[Work instructions]
1) Quote the stretch of the section on improper integrals from "Section 1.24 Improper" through "Interval \([a,\infty)\)." word for word.
2) For each statement below, say whether it agrees with the section on improper integrals. Answer yes or no, and support each answer with the deciding words from that section, quoted verbatim. (a) Integrals over infinite intervals are also called improper integrals of type I. (b) The integral over the real line converges as long as one of the two half-infinite integrals converges. (c) When the limit (1.24.1) does not exist, the improper integral is said to converge.

[Text section]
■ ■ ■ ■
Improper integrals

Section 1.24 Improper integrals

Definition 1.24.1. Improper integral of type I: infinite intervals.

Below we define definite integrals over infinite intervals. These are called improper integrals of type I, or integrals over infinite intervals.

Interval \([a,\infty)\).

Let \(f\) be continuous on the interval \([a,\infty)\text{.}\) The integral of \(f\) over \([a,\infty)\), denoted \(\int_a^\infty f(x)\, dx\text{,}\) is said to converge if the limit

\begin{equation} \lim_{R\to\infty}\int_a^R f(x)\, dx\tag{1.24.1} \end{equation}

exists, in which case we define

\begin{equation} \int_a^\infty f(x)\, dx=\lim_{R\to\infty}\int_a^R f(x)\, dx\text{.}\tag{1.24.2} \end{equation}

If the limit (1.24.1) does not exist, we say the improper integral diverges.
Interval \((-\infty,a]\).

Let \(f\) be continuous on the interval \((-\infty,a]\text{.}\) The integral of \(f\) over \((-\infty,a]\), denoted \(\int_{-\infty}^a f(x)\, dx\text{,}\) is said to converge if the limit

\begin{equation} \lim_{R\to\infty}\int_{-R}^a f(x)\, dx\tag{1.24.3} \end{equation}

exists, in which case we define

\begin{equation} \int_{-\infty}^a f(x)\, dx=\lim_{R\to\infty}\int_{-R}^a f(x)\, dx\text{.}\tag{1.24.4} \end{equation}

If the limit (1.24.3) does not exist, we say the improper integral diverges.
Real line.

Let \(f\) be continuous on the real line \(\R=(-\infty,\infty)\text{.}\) The integral of \(f\) over \((-\infty,\infty)\), denoted \(\int_{-\infty}^{\infty}f(x)\, dx\text{,}\) is said to converge if both of the half-infinite integrals \(\int_{-\infty}^a f(x)\, dx\) and \(\int_a^{\infty}f(x)\, dx\) converge for some real number \(a\text{.}\) In this case we define

\begin{equation} \int_{-\infty}^\infty f(x)\, dx=\int_{-\infty}^a f(x)\, dx+\int_a^{\infty}f(x)\, dx\text{.}\tag{1.24.5} \end{equation}

If either (or both) of the half-infinite integrals diverge, we say that the integral of \(f\) over \((-\infty, \infty)\) diverges.

Procedure 1.24.2. Improper integral: type I.
■ ■ ■ ■
[Data extract]

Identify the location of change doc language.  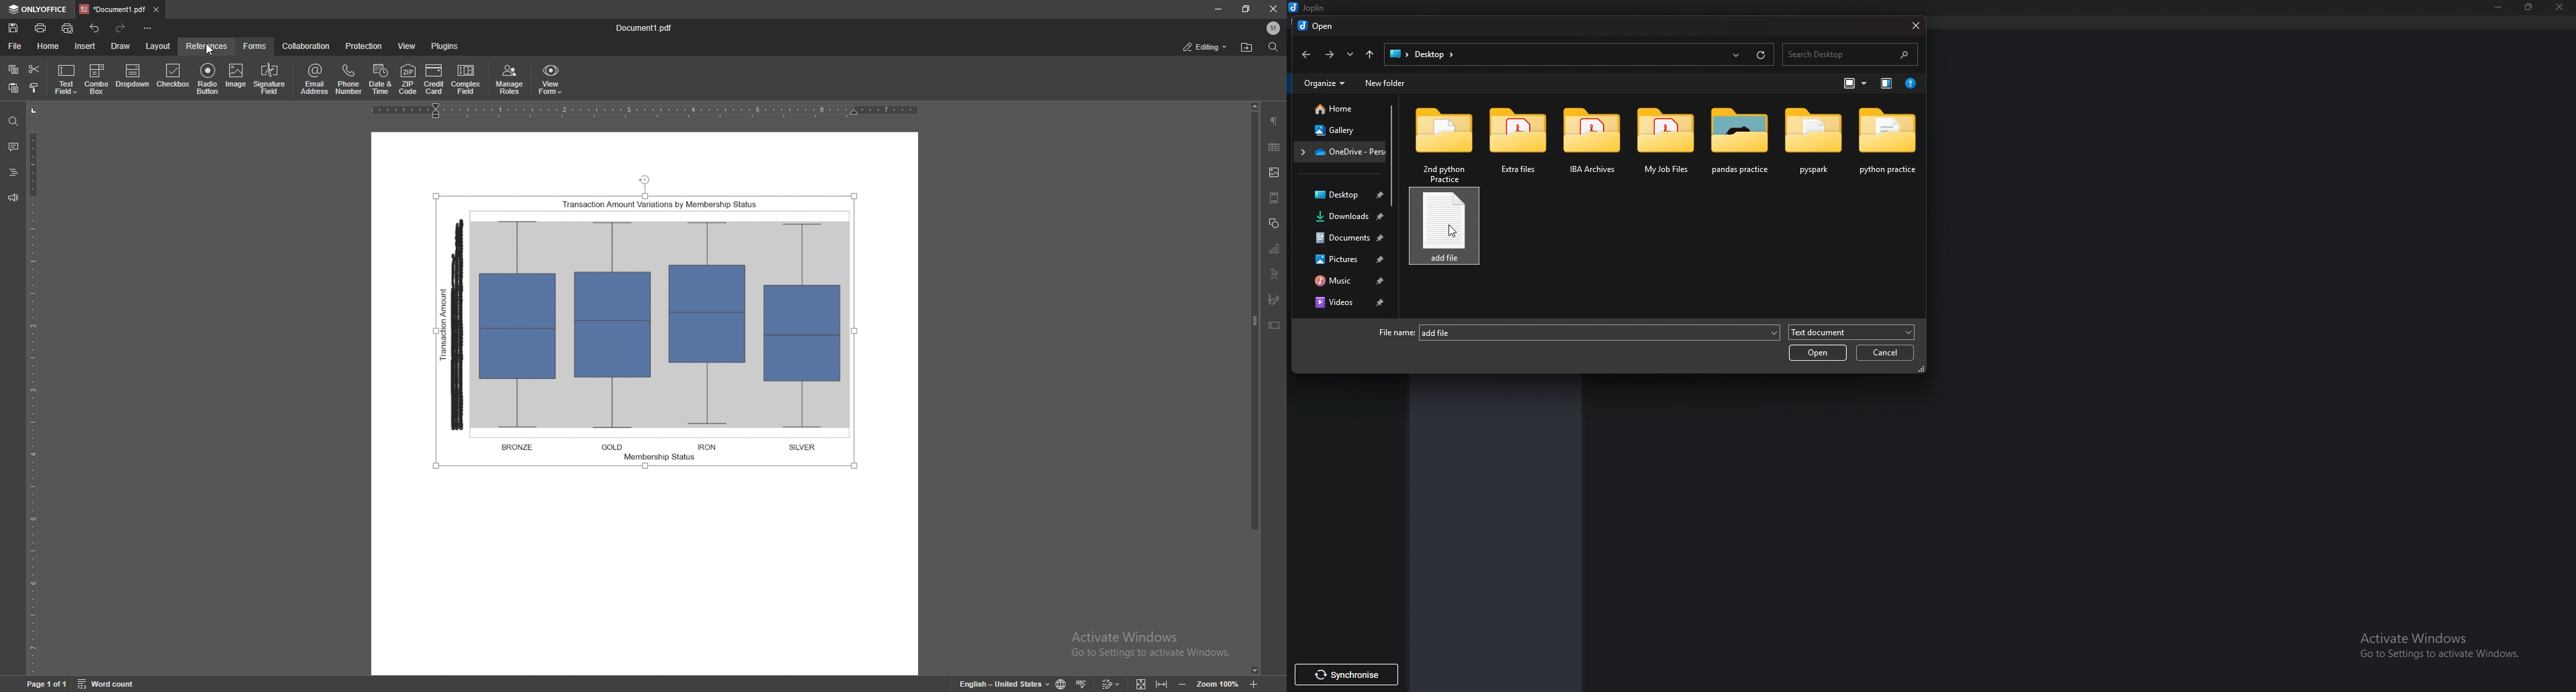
■ ■ ■ ■
[Expected answers]
1)
Section 1.24 Improper integrals

Definition 1.24.1. Improper integral of type I: infinite intervals.

Below we define definite integrals over infinite intervals. These are called improper integrals of type I, or integrals over infinite intervals.

Interval \([a,\infty)\).

2)
(a) Yes: "These are called improper integrals of type I, or integrals over infinite intervals."
(b) No: "If either (or both) of the half-infinite integrals diverge"
(c) No: "If the limit (1.24.1) does not exist, we say the improper integral diverges."